The Indian stock market experienced a dramatic turnaround on Friday, November 29th. Following a significant drop of approximately 1.5 percent the previous day, the Sensex and Nifty 50 indices surged by nearly one percent each during intraday trading. This rebound saw the Sensex reach 79,848.76 and the Nifty 50 climb to 24,144.45. The midcap and smallcap indices also experienced a positive upswing, gaining about half a percent. The overall market capitalization of BSE-listed firms increased by approximately ₹3 lakh crore, a testament to the swift market recovery. However, despite this positive movement, experts remain cautious, predicting continued volatility in the short term due to several persistent headwinds.

A primary factor contributing to the recent market fluctuations is the activity of Foreign Institutional Investors (FIIs). FIIs have engaged in significant selling, partly attributed to weak Q2 earnings and heightened geopolitical uncertainties. Kunal Mehta, Associate Director at Equirus, points to the Nifty 50's 6 percent October decline after a prolonged bull run as evidence of this trend. He emphasizes the impact of FII withdrawals due to relatively high valuations in the Indian market compared to global counterparts, coupled with a slowdown in urban consumption and sluggish government spending during the first half of the current financial year. This slowdown is linked to factors such as elections and heat waves.

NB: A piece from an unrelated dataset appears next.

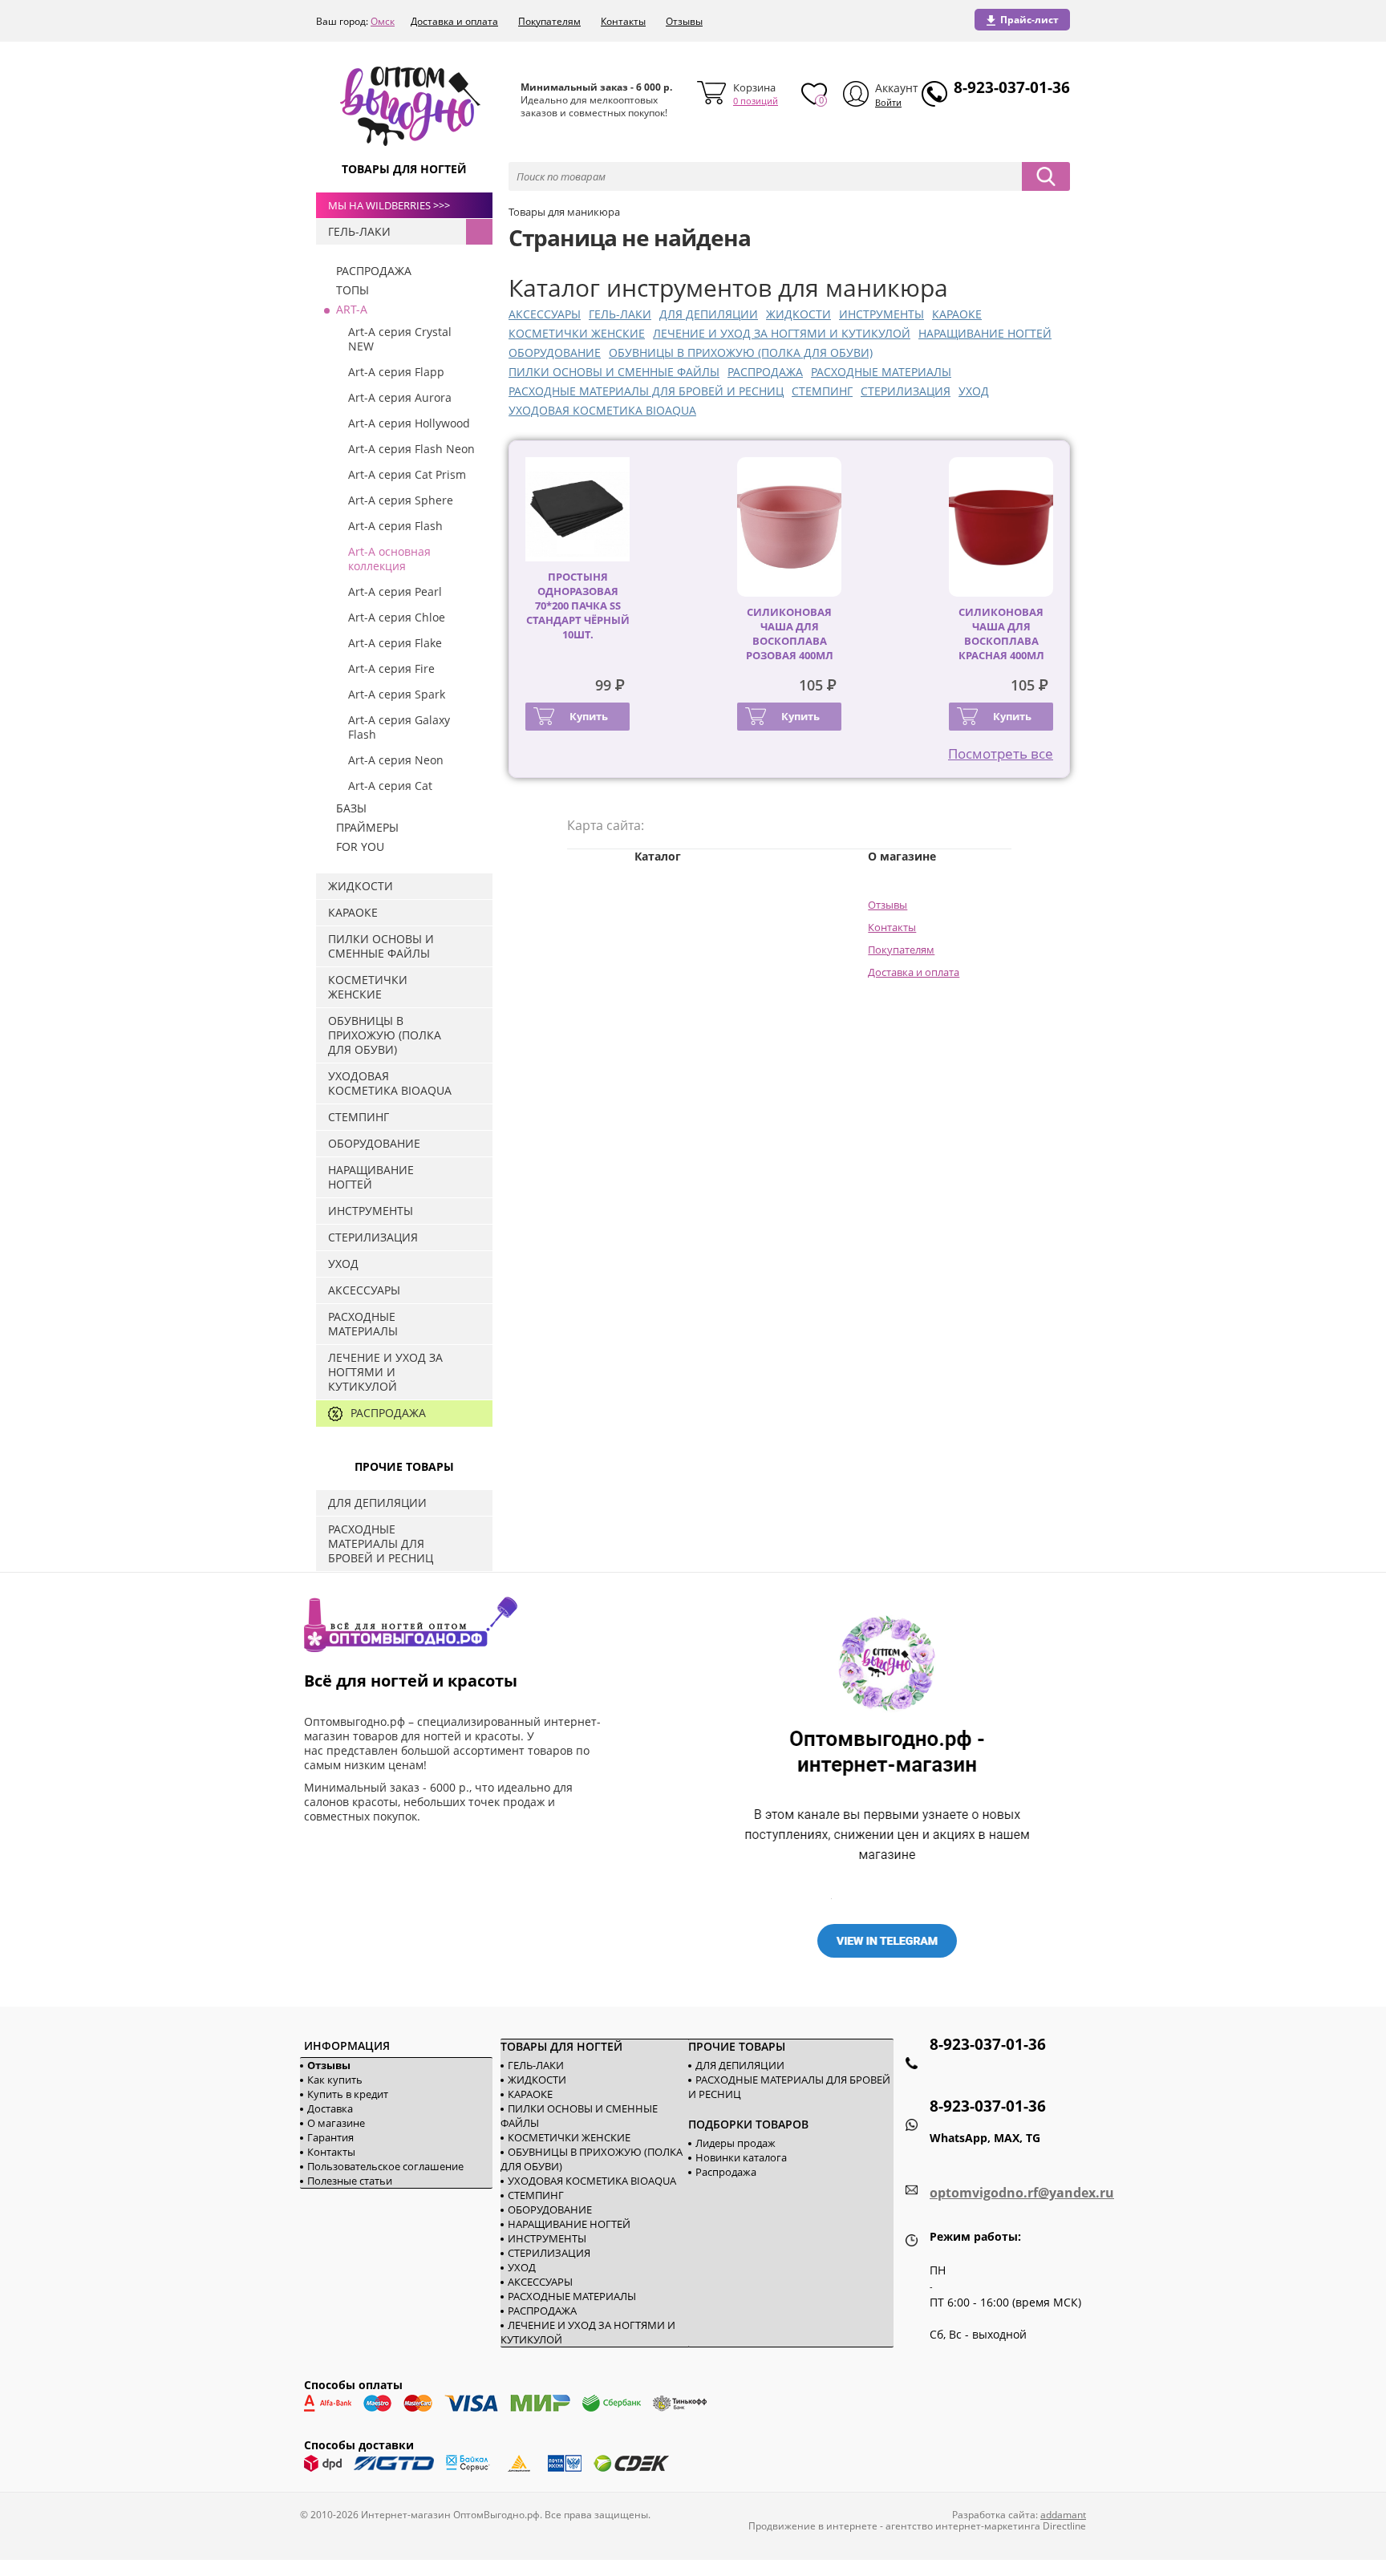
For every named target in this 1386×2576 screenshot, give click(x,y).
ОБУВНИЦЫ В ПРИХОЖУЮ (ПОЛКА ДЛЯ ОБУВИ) (741, 352)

G. Chokkalingam, founder and head of research at Equinomics Research Private Ltd., further underscores the role of FII selling, linking it to the strengthening dollar. He suggests the potential return of Donald Trump as US President is fueling expectations of a robust US economy and currency, causing nervousness among foreign investors. This ‘Trump factor’ introduces an element of uncertainty, with Chokkalingam noting that the market hasn't fully discounted its potential impact on India, leaving the future implications unclear for both the overall market and specific sectors. The seemingly erratic behavior of FIIs, with periods of buying followed by substantial selling (such as the ₹11,756 crore sell-off), is perplexing experts. V K Vijayakumar, Chief Investment Strategist at Geojit Financial Services, highlights this unpredictable nature, questioning the underlying factors and whether this volatility is a temporary phenomenon or a harbinger of further market fluctuations.

Beyond FII activity, other headwinds continue to influence market performance. Geopolitical tensions remain a concern, adding to the existing pressure from weak corporate earnings and uncertainty surrounding the trajectory of US interest rates. This complex interplay of factors creates a challenging environment for investors. However, despite the current corrective phase, which might tempt some to book profits at every market rise, experts advocate a long-term perspective. Amar Ambani, Executive Director at YES SECURITIES, advises against a purely ‘sell-on-rise’ strategy, suggesting that the market presents opportunities to acquire undervalued assets. He anticipates that the earnings slowdown might partially alleviate in Q4, driven by increased government spending and a revival in urban consumption.

Specific sector recommendations vary among experts. Kunal Mehta recommends focusing on sectors aligned with the rural economy, leveraging the positive impact of good monsoons and government subsidies on rural incomes. He also highlights the potential for growth in the pharma and healthcare sectors (hospitals and diagnostics), as well as large banks due to increased deposit growth. In contrast, V K Vijayakumar suggests a more cautious approach, recommending a ‘buy-on-dips’ strategy primarily for investors with a medium-to-long-term outlook. He suggests focusing on large-cap stocks within the financial, IT, capital goods, and telecom sectors for long-term accumulation. The overall message from the experts is clear: despite short-term volatility, a strategic long-term approach remains the most prudent investment strategy in the current market climate.